Work item: Begin at the line with "How do I perform: Open" and set down each line exactly until the listing ends. Images stay out.

Listed records:
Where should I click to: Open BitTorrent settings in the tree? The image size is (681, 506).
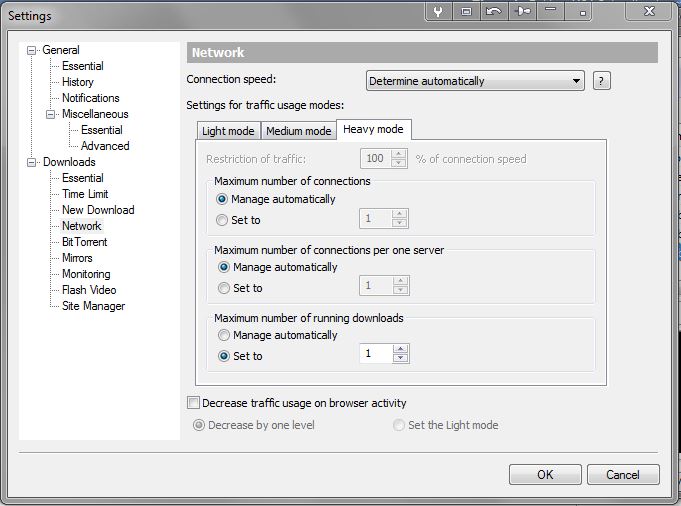[x=84, y=242]
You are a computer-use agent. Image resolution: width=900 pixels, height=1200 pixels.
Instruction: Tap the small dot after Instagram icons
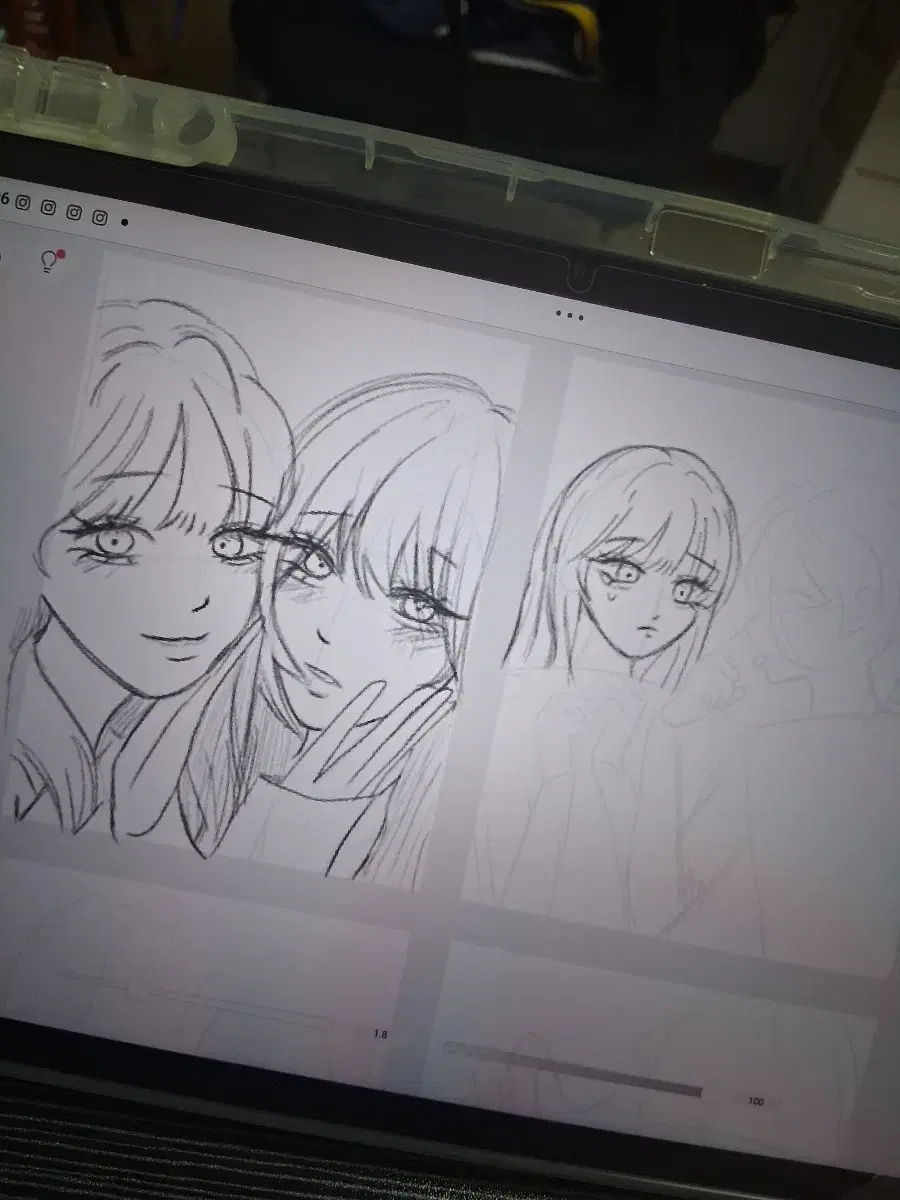tap(124, 222)
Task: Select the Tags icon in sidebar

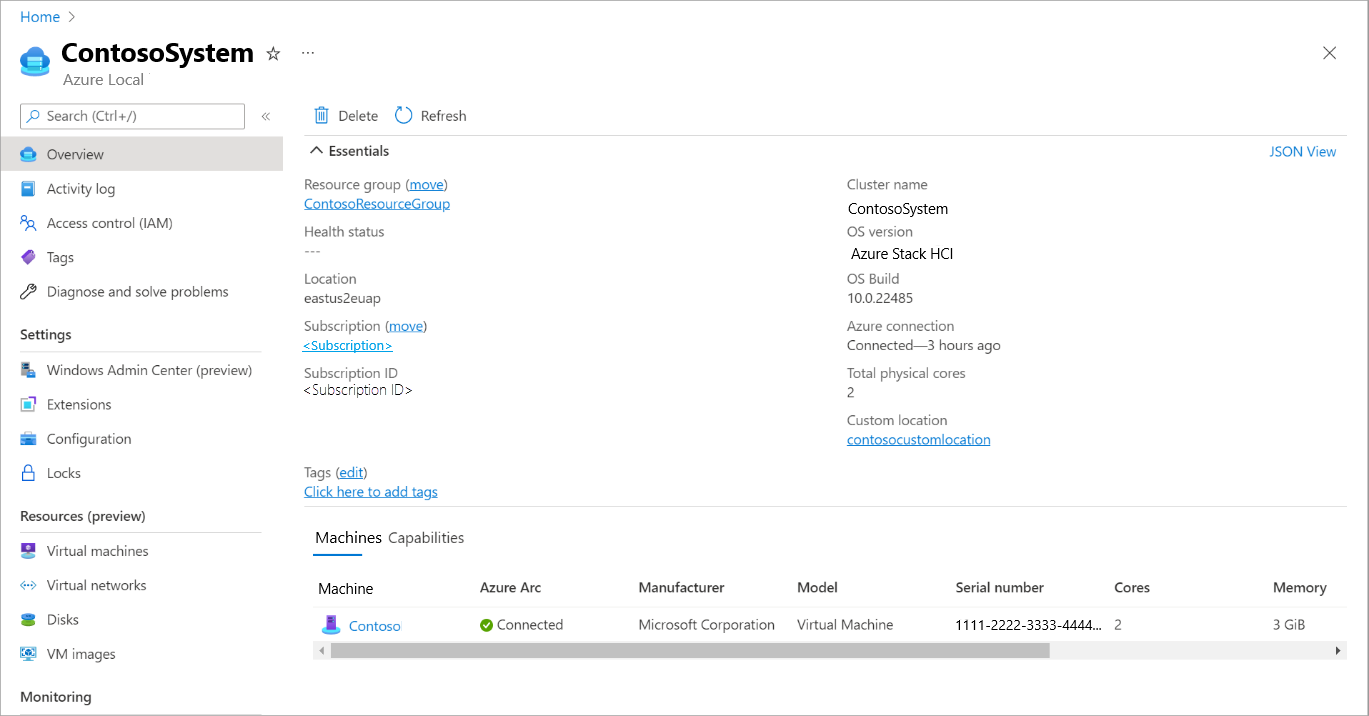Action: pyautogui.click(x=28, y=258)
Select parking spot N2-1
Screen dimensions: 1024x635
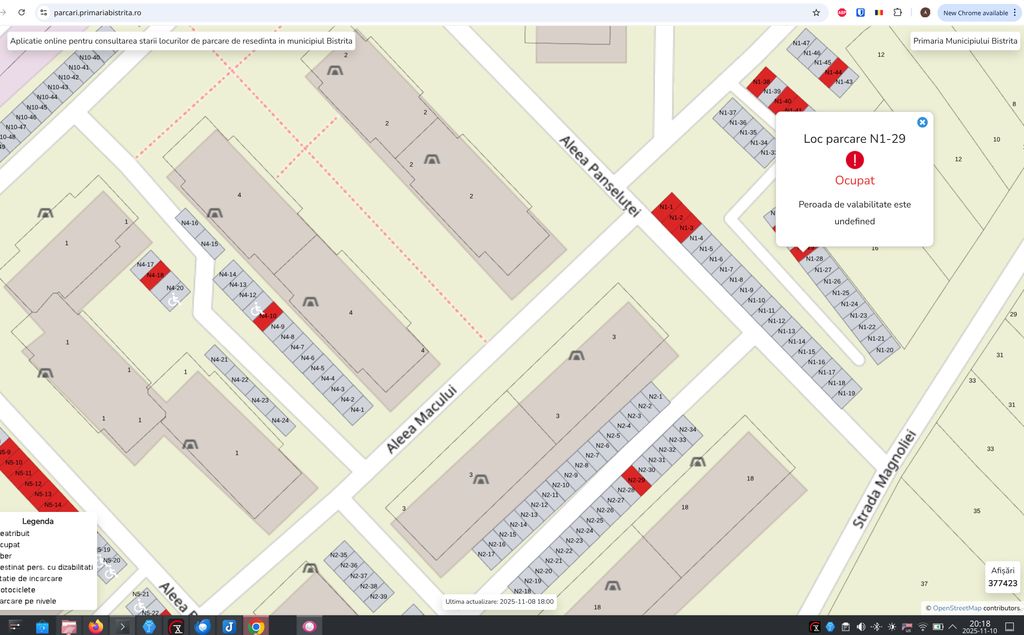coord(656,396)
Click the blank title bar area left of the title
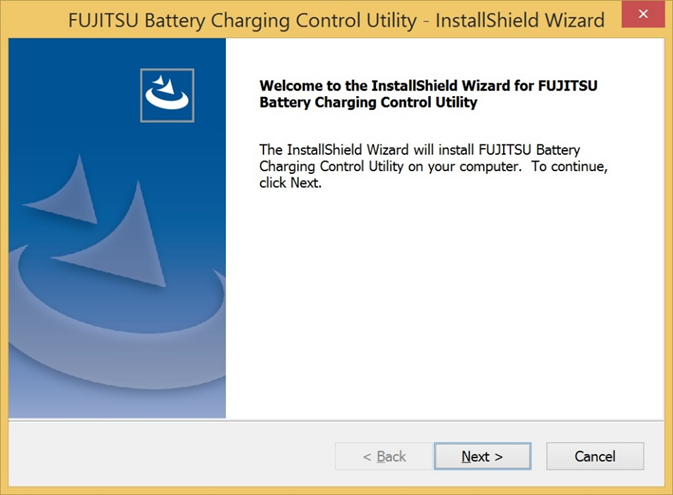 click(x=35, y=20)
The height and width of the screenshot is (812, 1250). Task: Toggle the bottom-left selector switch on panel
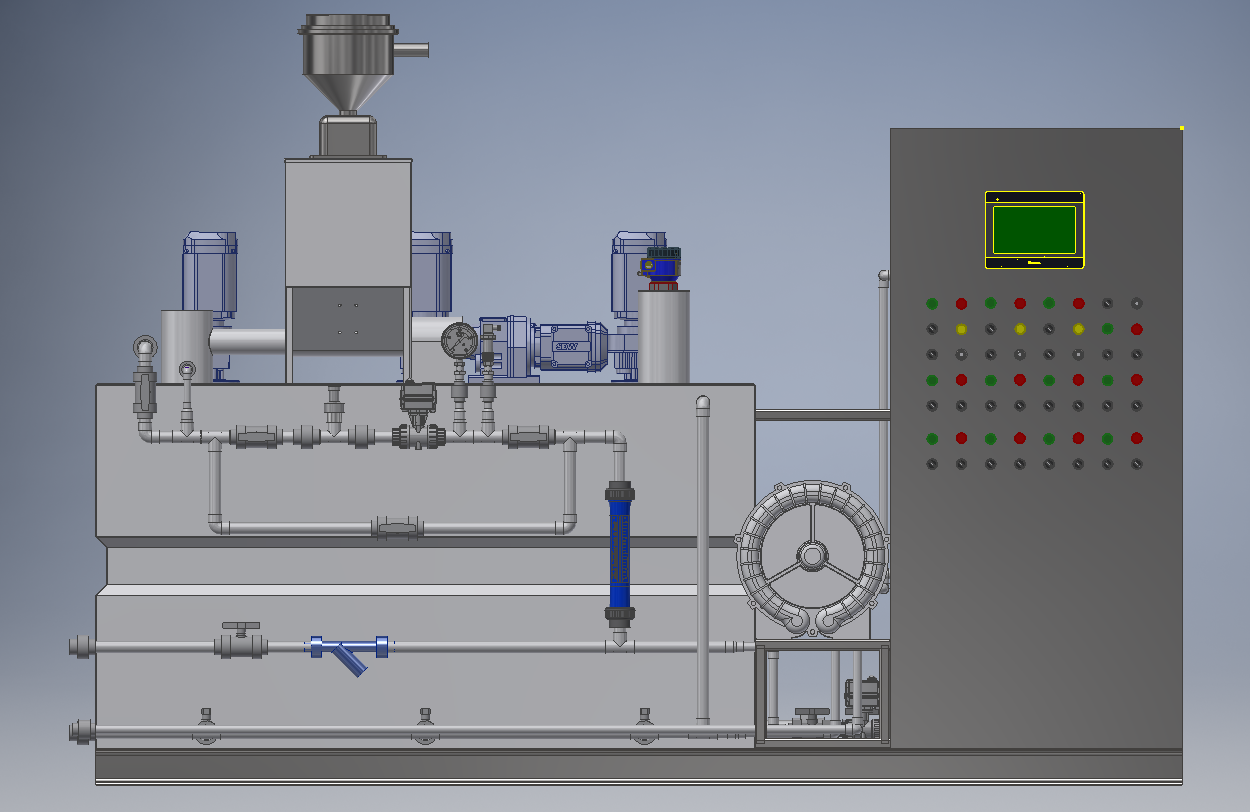pyautogui.click(x=932, y=464)
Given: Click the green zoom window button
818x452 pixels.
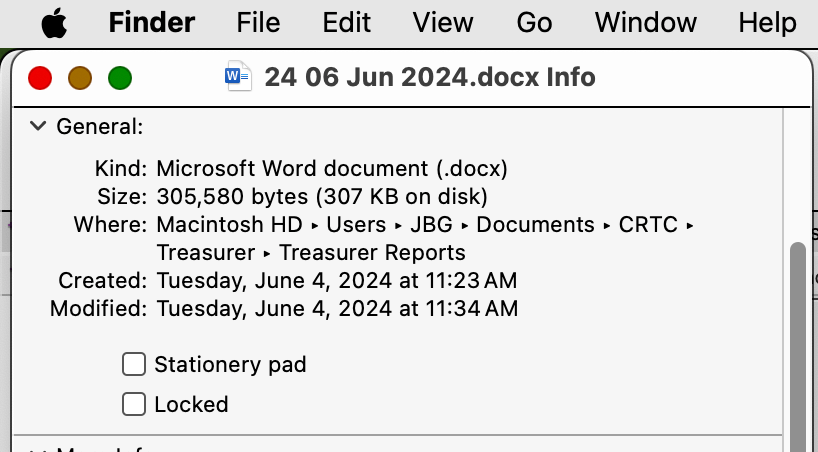Looking at the screenshot, I should coord(120,77).
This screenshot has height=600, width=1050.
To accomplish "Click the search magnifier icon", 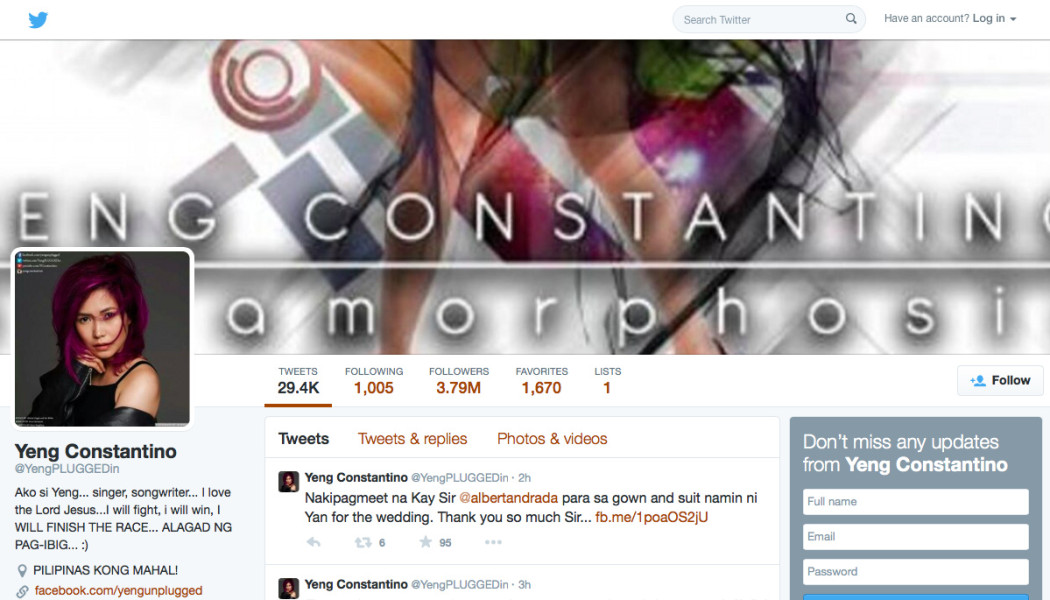I will point(850,19).
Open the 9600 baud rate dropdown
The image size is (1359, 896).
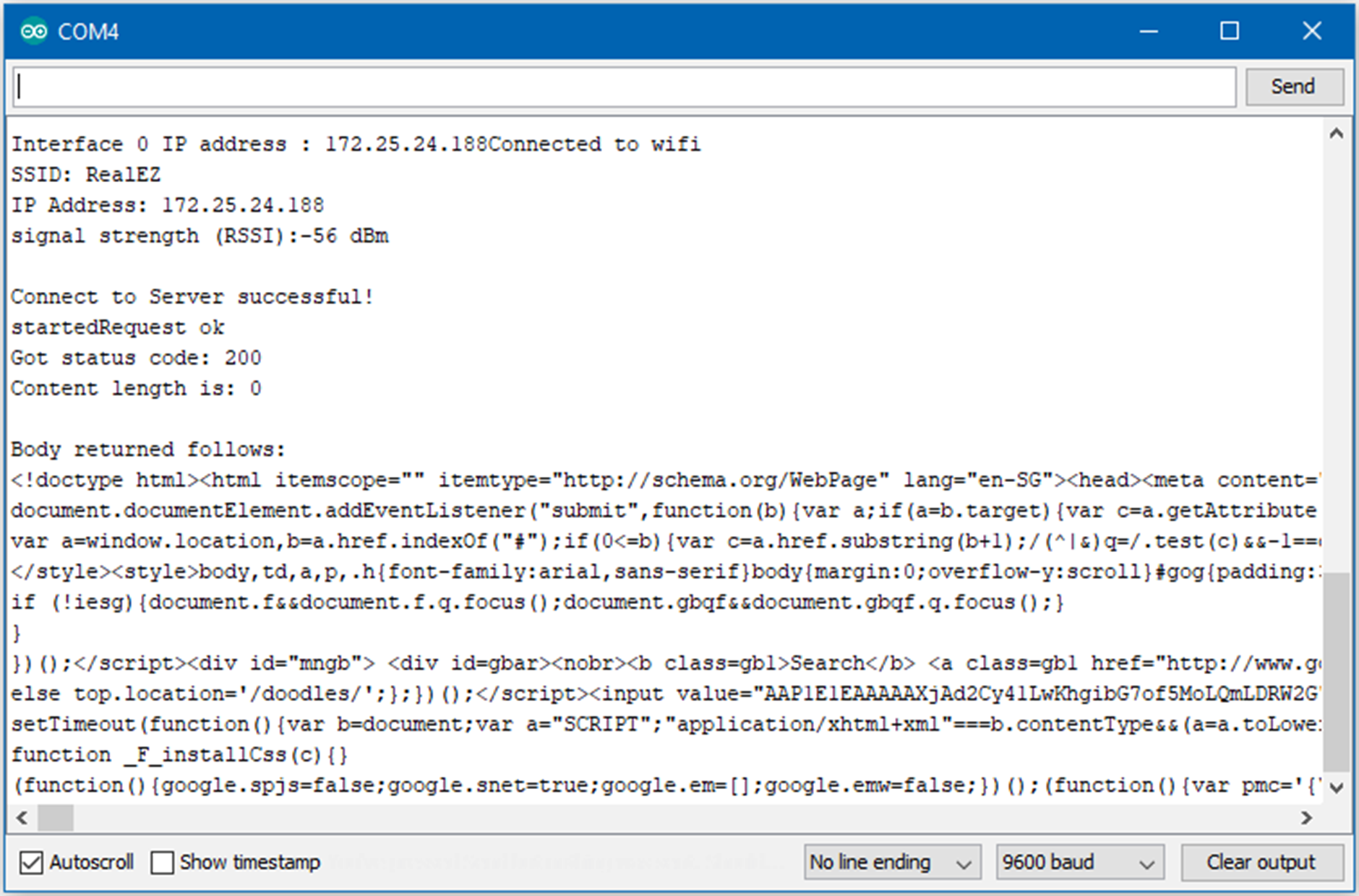click(x=1079, y=862)
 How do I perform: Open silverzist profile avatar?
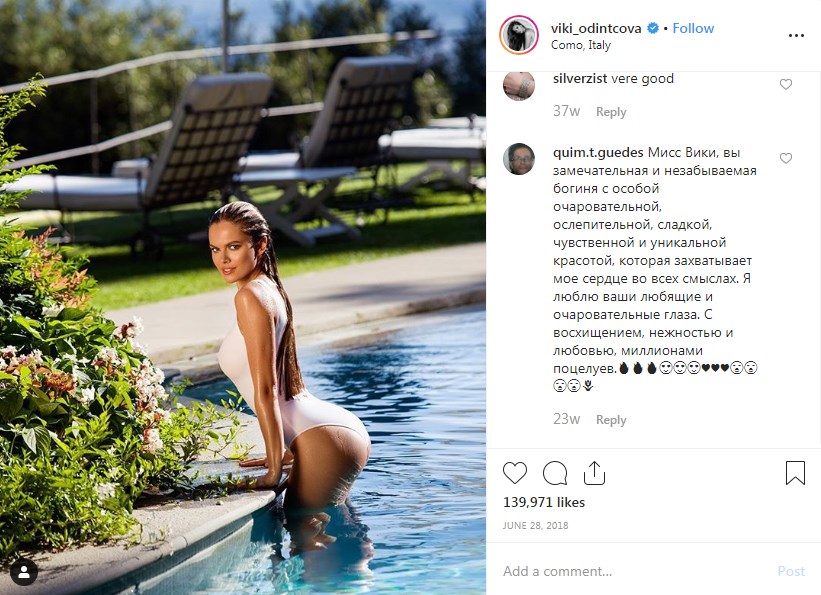coord(518,84)
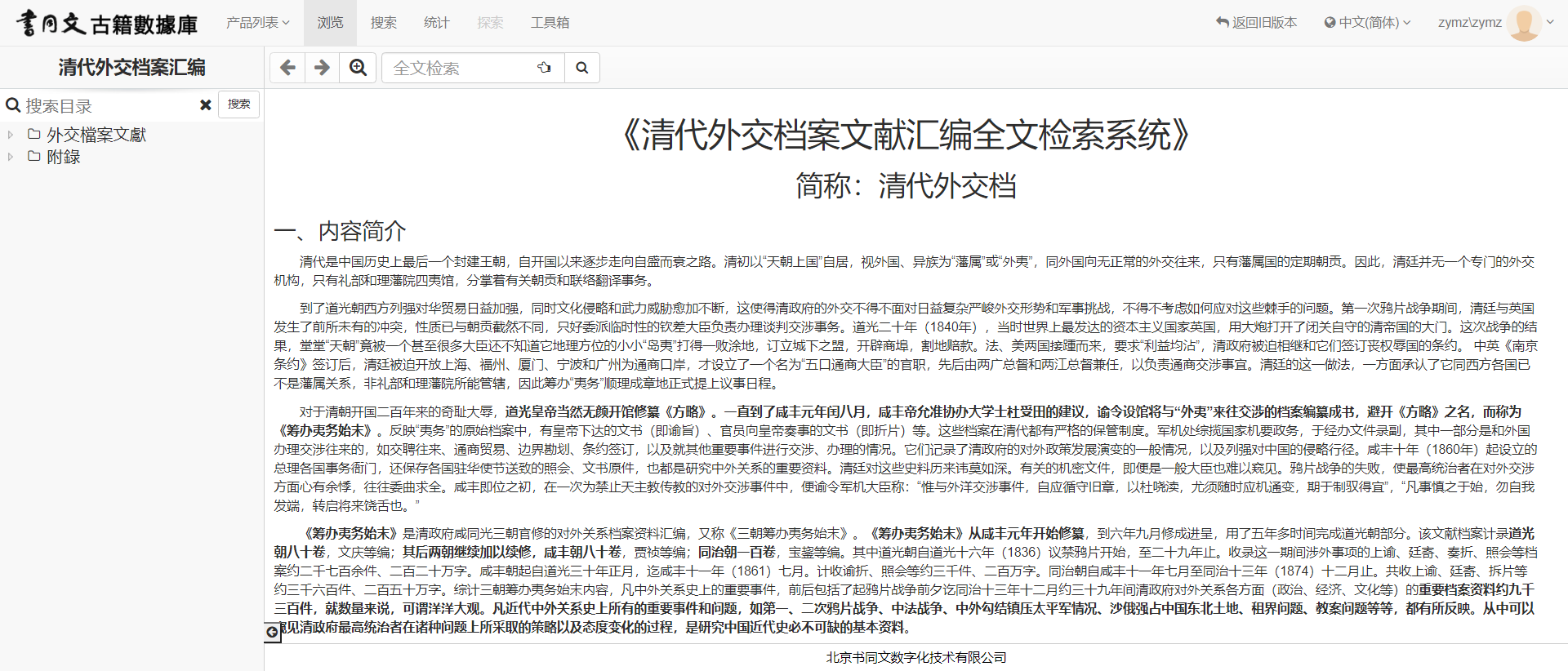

Task response:
 How do I perform: Open silverzist profile avatar?
coord(518,84)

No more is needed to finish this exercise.